Die an der Entwicklung transgener Bäume interessierte Wissenschaft und Industrie diskutieren vielfach, zwecks Begrenzung des Gentransfers Sicherheitsmaßnahmen zu ergreifen. So sollen Fremdgene statt in die DNA des Zellkerns in die DNA der Chloroplasten eingebaut und Pollen und/oder Samen gentechnisch steril gemacht werden. Doch diese Ansätze sind keinesfalls so sicher, wie behauptet wird:

  • Chloroplasten, die grünen, der Photosynthese dienenden Zellorganellen, können sich auch im Pollen befinden und gegebenenfalls die Fremdgene auf die Nachkommen übertragen. Außerdem ist der Gentransfer aus Chloroplasten in den Zellkern nicht ausgeschlossen. Da die Chloroplasten-DNA in vielen Kopien vorliegt und gewisse Ähnlichkeiten mit bakteriellen Systemen hat, ist zudem das Risiko eines horizontalen Gentransfers von Pflanzen auf Mikroorganismen erhöht.
  • Sehr fraglich ist, ob sich die Sterilität von Pollen und/oder Samen auf Dauer – über Jahrzehnte bis Jahrhunderte – sichern ließe.
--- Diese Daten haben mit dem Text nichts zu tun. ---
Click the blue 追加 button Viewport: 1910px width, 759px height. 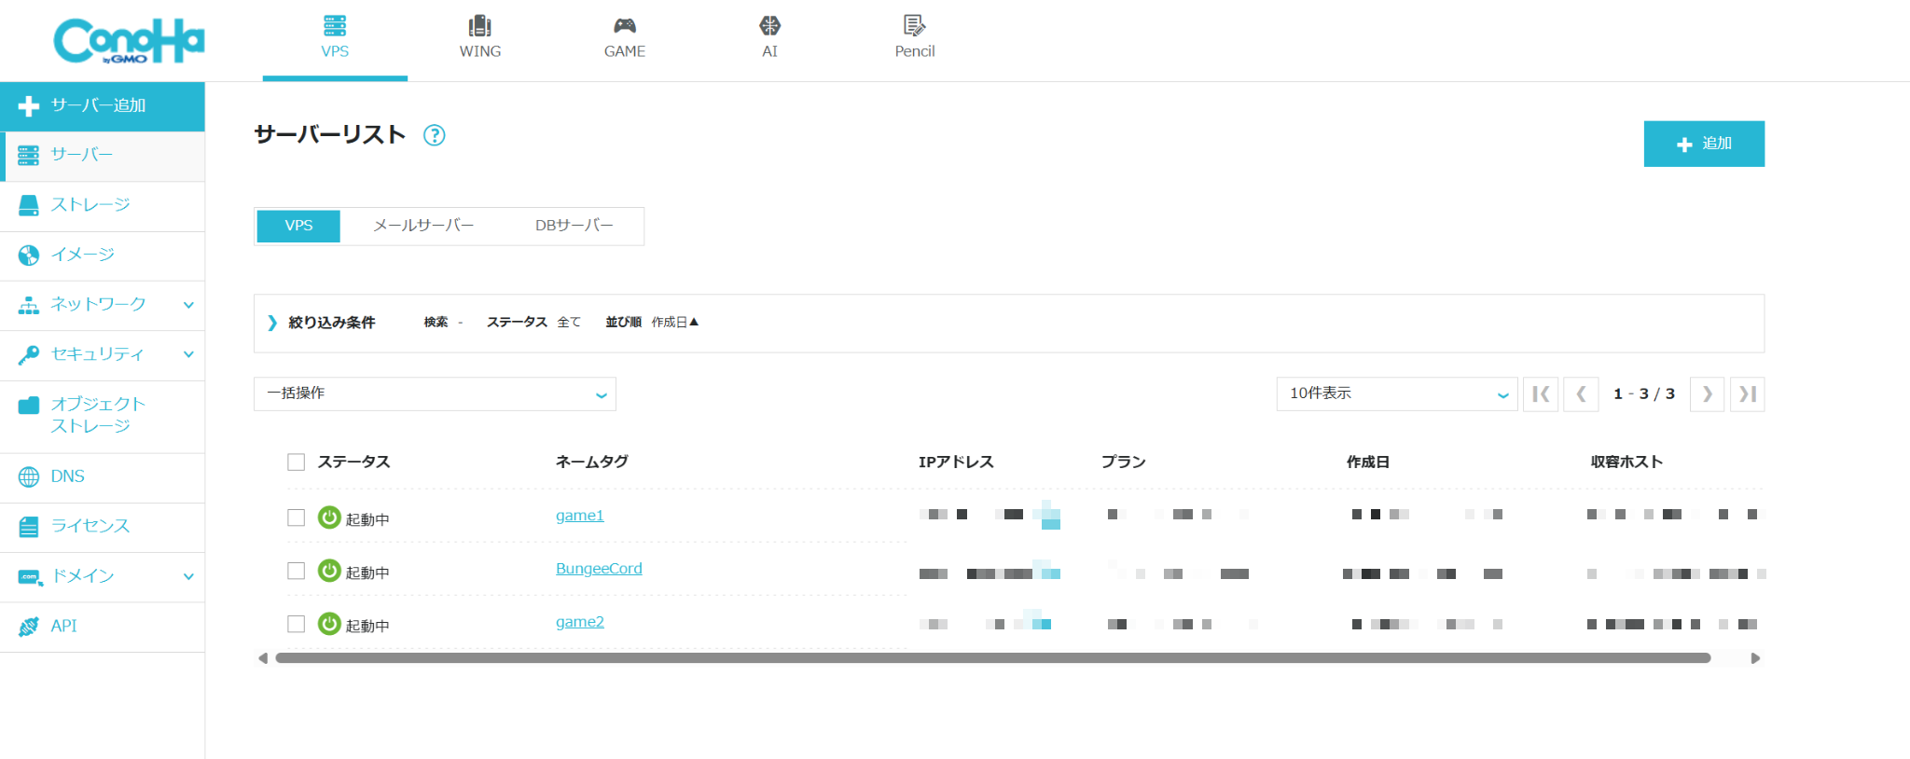tap(1703, 144)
Denn diese gentechnisch erzeugte Sterilität ist in der Regel von einem komplexen System verschiedener Transgene abhängig, das unter allen (auch veränderten) Umweltbedingungen zuverlässig funktionieren müsste. Bekannt ist aber, dass Transgene nicht selten inaktiviert werden, etwa infolge bestimmter Umweltbedingungen, die nicht vorhersehbar sind. Wüchsen transgene Bäume ohne Pollen- bzw. Samenbildung auf großen Arealen, hätte dies unweigerlich auch Effekte auf zahlreiche Tierarten, die auf Pollen und Samen bzw. Früchte als Nahrung für sich und ihre Nachkommen angewiesen sind. 
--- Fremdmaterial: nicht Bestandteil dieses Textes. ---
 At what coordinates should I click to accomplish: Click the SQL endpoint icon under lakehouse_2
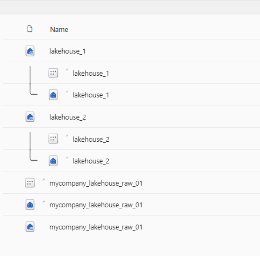(x=53, y=161)
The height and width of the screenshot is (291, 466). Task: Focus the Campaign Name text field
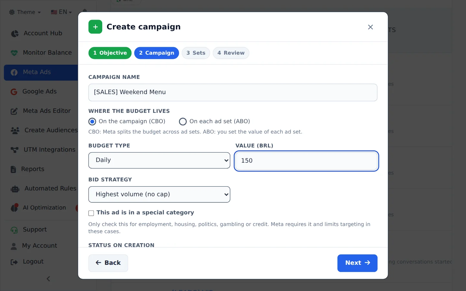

Versuche, den Gentransfer bei transgenen Bäumen mit Hilfe derartiger Systeme zu unterbinden, werden kaum erfolgreich sein. Es ist davon auszugehen (und hat sich im Bereich der ein- und zweijährigen Kulturpflanzen bereits gezeigt), dass sich Transgene, einmal in die Umwelt entlassen, nicht wieder zurückholen lassen. International und auf den regelmäßig stattfindenden UN-Konferenzen zur biologischen Vielfalt (Convention on Biological Diversity CBD) wird der Einsatz von Gentechnik--Bäumen sehr kritisch diskutiert. Nicht zuletzt weil Menschen in vielen Ländern befürchten, dass sie selbst neuen Risiken und ihre Lebensräume und Wälder einem noch stärkeren Verwertungsdruck ausgesetzt werden. Allerdings kam bislang keine Vereinbarung über ein internationales Verbot für die Forschung im Freiland und den Anbau von gentechnisch veränderten Bäumen zustande.

Neuerdings wird von Seiten der International Union for Conservation of Nature (IUCN) darüber diskutiert, ob Gentechnik zu Naturschutzzwecken eingesetzt werden könne. Zum Beispiel gibt es die Idee, so die amerikanische Esskastanie vor einem aus Asien eingeschleppten Schadpilz zu schützen3. Die Übertragung eines Weizengens soll die Esskastanien gegen die vom Pilz produzierte Säure unempfindlich machen. IUCN hat einen Bericht veröffentlicht, in dem der mögliche Einsatz von synthetischer Biologie und neuen Gentechnikverfahren zur Erhaltung der Biodiversität diskutiert wird. Der Freisetzung in die Umwelt und der Nutzung langlebiger gentechnisch veränderter Organismen in den verschiedensten Ökosystemen wird darin keine klare Absage erteilt. Kritische Organisationen protestierten gegen eine derartige, ausgerechnet von einem internationalen Naturschutz-Dachverband entwickelte Position. Sie betonten, dass angesichts der Unwägbarkeiten des Einsatzes langlebiger und nicht rückholbarer gentechnisch veränderter Organismen und nicht vorhersehbarer Effekte das Vorsorgeprinzip an erster Stelle zu stehen habe, insbesondere in Zeiten des Klimawandels4.